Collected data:
———

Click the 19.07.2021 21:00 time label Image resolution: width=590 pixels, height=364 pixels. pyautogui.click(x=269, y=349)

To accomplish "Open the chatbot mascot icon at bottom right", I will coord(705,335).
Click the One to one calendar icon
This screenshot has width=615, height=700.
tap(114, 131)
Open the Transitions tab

———

**Assignment**
Only the span from the line with "This screenshot has width=615, height=700." through the final line of the records goes in the output, each line unchanged.

**Problem solution**
This screenshot has width=615, height=700.
tap(114, 131)
Open the Transitions tab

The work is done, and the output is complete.